When an FX derivative contract contains additional features above and beyond the basic vanilla option it becomes an exotic FX derivative contract. There are a staggering range of features that can be added: barriers, averages, variable notionals, payoffs returned in a third currency, and so on. Exotic options can also be combined to form popular structures used to hedge FX exposures.
Clients like trading exotic options because they can reflect more precise market views. For example, introducing a barrier that causes the contract to expire if a specified spot level ever trades can make a vanilla option payoff significantly cheaper. By adding a downside knock-out barrier to a vanilla call option the market view expressed by the trade (in isolation) evolves from “spot will be higher at maturity” to “spot will be higher at maturity without having first gone below the barrier level.”
As shown previously, the market price for vanilla options is determined using the volatility surface. Exotic options are priced differently because they cannot be successfully priced using a single adjusted volatility. Instead, a reference price for the exotic contract is generated using the Black-Scholes framework and an adjustment is then calculated. The adjustment takes into account the volatility smile plus other factors not included in the Black-Scholes framework. Pricing models (covered in Chapter 19) are usually used to generate this adjustment.
Exotic options are often more difficult to risk manage than vanilla options. The Greek exposures from exotic options evolve differently and can get large particularly near barrier levels.
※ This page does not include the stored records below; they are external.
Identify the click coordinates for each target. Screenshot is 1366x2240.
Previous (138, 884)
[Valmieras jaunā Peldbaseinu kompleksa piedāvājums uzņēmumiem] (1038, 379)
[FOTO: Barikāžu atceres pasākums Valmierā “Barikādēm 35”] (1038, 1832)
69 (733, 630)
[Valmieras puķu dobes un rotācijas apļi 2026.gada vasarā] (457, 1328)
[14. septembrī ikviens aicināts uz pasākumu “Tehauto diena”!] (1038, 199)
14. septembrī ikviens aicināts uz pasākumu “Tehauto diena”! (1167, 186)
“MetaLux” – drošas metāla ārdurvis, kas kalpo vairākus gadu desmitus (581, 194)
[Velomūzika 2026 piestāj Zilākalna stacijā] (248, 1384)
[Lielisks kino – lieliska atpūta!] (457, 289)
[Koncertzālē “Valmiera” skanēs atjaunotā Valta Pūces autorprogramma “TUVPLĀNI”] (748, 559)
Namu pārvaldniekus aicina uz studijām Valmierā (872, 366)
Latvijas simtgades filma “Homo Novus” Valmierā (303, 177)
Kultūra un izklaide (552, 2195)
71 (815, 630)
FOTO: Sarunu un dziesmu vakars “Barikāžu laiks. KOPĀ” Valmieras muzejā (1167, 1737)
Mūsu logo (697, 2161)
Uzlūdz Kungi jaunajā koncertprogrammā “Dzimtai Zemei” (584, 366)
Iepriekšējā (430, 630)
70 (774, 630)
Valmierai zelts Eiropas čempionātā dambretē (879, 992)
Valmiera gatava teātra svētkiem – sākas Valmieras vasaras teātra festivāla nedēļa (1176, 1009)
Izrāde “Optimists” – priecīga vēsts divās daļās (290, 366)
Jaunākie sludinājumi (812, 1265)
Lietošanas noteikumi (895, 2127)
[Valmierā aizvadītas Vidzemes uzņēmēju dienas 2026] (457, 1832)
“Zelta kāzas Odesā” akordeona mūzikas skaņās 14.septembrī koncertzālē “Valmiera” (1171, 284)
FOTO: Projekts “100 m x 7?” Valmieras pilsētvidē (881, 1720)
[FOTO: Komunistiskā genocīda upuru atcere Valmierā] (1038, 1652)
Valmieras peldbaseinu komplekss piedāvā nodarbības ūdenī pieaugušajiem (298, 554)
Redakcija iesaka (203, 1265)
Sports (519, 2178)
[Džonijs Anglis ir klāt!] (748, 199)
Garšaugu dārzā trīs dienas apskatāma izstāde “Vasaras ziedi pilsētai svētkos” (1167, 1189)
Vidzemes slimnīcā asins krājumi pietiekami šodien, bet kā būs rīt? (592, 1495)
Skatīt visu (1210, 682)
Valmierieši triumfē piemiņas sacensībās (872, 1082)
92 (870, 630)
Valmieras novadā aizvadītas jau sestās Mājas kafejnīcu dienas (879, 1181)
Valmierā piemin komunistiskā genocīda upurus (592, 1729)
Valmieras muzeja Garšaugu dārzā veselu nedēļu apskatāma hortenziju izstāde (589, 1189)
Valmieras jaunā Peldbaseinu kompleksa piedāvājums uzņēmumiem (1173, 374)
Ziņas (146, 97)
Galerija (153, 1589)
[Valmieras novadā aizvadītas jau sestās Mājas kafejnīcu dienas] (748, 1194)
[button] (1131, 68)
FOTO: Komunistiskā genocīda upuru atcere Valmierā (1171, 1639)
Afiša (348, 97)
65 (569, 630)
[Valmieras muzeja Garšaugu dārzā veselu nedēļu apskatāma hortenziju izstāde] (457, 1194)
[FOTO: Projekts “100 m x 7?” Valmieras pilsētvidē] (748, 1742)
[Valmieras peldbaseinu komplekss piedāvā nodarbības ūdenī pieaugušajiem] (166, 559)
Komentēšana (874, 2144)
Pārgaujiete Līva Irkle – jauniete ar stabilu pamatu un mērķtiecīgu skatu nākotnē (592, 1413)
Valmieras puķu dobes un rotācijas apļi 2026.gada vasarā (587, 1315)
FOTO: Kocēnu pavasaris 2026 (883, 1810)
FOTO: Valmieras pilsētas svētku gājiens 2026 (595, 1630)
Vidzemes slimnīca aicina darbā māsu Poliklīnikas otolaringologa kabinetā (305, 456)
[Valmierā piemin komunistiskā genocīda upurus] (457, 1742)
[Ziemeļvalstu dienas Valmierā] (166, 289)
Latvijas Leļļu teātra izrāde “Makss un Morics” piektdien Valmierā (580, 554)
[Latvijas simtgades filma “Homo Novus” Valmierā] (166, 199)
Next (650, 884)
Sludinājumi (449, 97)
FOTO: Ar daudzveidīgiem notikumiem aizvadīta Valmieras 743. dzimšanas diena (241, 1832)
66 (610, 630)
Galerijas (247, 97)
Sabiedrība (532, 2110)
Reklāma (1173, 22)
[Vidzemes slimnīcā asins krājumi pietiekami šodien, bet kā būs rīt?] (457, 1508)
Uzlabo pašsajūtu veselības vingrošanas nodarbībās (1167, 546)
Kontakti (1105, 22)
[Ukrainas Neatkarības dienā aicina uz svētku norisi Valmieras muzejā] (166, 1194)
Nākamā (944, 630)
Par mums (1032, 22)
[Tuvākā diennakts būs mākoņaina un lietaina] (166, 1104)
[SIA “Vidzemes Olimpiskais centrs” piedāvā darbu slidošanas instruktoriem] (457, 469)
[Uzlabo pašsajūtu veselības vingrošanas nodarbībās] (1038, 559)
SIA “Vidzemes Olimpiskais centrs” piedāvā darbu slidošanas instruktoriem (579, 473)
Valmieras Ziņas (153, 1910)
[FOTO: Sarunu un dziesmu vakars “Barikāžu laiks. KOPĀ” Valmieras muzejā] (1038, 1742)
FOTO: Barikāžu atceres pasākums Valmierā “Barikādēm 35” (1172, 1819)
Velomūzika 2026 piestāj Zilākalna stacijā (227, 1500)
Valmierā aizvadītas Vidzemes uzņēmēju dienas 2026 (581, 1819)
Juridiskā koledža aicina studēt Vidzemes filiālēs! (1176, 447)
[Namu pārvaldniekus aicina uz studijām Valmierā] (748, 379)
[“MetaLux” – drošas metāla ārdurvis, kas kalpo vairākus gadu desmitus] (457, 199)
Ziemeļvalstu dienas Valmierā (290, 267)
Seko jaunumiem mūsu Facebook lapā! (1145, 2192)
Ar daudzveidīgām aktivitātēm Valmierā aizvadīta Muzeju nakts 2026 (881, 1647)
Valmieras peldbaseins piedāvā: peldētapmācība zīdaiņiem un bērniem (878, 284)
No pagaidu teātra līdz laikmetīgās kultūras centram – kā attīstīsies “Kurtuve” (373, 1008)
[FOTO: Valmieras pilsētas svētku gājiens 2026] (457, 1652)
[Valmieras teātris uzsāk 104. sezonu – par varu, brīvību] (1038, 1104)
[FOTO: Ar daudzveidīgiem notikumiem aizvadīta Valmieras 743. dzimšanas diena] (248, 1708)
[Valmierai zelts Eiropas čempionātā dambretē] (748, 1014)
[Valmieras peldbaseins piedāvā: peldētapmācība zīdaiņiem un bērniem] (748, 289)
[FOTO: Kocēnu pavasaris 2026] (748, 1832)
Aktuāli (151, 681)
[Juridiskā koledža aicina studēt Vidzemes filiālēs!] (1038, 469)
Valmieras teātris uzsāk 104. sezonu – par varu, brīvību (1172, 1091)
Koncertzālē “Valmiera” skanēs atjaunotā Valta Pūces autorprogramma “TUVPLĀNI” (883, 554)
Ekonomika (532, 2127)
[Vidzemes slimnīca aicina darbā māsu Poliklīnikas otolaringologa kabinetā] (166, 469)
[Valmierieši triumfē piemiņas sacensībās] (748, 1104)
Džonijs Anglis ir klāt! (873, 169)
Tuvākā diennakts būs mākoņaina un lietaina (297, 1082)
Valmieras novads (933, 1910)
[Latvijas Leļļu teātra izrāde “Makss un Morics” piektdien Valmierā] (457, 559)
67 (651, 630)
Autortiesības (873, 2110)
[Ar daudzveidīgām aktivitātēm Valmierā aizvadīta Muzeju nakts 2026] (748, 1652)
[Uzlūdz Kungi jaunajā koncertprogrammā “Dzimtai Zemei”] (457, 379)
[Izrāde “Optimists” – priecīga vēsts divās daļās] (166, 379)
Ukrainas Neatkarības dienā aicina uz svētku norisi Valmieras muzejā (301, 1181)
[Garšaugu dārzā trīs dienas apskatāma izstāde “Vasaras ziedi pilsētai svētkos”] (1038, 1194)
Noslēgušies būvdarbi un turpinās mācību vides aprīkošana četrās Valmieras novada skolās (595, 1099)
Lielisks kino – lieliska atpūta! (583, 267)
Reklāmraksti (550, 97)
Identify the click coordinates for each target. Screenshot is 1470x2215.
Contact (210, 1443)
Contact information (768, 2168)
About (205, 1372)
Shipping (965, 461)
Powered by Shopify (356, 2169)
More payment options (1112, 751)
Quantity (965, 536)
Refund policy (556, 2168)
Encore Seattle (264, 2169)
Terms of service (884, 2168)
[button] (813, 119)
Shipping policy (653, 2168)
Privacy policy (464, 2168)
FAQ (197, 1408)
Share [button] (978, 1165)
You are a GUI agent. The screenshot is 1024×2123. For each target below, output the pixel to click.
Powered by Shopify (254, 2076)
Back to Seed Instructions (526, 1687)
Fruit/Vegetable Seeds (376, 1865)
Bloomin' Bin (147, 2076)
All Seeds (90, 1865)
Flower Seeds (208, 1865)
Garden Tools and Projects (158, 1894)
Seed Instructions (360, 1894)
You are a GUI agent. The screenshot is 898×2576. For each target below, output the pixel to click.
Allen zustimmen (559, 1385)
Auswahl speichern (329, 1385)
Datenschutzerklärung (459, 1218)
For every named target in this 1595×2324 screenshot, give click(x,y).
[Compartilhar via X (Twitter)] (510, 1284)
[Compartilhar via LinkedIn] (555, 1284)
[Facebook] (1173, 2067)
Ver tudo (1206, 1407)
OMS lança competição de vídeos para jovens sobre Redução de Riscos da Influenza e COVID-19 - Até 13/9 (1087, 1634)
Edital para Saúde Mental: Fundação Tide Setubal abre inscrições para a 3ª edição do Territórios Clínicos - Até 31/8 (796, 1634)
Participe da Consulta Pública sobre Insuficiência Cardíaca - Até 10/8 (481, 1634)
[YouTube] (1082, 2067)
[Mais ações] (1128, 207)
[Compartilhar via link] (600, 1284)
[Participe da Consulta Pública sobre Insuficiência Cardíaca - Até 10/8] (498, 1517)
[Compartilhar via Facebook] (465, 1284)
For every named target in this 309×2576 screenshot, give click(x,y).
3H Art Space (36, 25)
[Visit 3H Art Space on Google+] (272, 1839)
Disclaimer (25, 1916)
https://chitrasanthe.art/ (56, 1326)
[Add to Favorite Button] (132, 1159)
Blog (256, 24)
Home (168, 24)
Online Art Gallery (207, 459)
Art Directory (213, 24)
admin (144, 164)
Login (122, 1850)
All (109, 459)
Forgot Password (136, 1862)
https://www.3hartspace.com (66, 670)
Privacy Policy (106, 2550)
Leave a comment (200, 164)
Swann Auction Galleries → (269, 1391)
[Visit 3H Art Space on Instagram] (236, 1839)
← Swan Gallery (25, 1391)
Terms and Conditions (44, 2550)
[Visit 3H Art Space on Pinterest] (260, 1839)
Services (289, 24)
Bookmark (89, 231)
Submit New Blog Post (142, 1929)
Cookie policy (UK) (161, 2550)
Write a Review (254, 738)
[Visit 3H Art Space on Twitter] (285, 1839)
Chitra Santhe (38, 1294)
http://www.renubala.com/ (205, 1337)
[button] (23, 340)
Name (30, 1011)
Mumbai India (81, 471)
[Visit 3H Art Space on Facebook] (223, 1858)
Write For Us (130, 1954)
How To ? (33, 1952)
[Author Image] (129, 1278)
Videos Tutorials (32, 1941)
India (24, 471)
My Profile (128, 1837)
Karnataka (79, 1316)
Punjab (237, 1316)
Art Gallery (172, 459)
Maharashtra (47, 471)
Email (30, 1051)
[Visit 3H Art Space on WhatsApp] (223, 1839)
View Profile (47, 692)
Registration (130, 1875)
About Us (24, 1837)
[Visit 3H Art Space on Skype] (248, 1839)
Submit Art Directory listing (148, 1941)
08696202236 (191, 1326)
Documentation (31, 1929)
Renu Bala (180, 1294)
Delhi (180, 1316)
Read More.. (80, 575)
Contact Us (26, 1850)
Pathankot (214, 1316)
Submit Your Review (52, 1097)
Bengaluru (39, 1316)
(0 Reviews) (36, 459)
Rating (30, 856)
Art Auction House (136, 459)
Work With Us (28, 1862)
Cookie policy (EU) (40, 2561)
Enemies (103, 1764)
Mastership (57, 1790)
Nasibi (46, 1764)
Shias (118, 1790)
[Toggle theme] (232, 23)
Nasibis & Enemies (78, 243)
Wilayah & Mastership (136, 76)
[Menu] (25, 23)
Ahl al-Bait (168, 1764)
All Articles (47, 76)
Within Part IV, exotic FX derivatives pricing is outlined and then popular classes of pricing models and a wide range of exotic products are introduced. For each product the key trading risks are explored and the pricing and risk management of the product is explained with reference to Greek profiles and pricing models. The aim of this approach is that by explaining trading risks from first principles, risk management rules can be applied generically to any exotic product, no matter how complicated.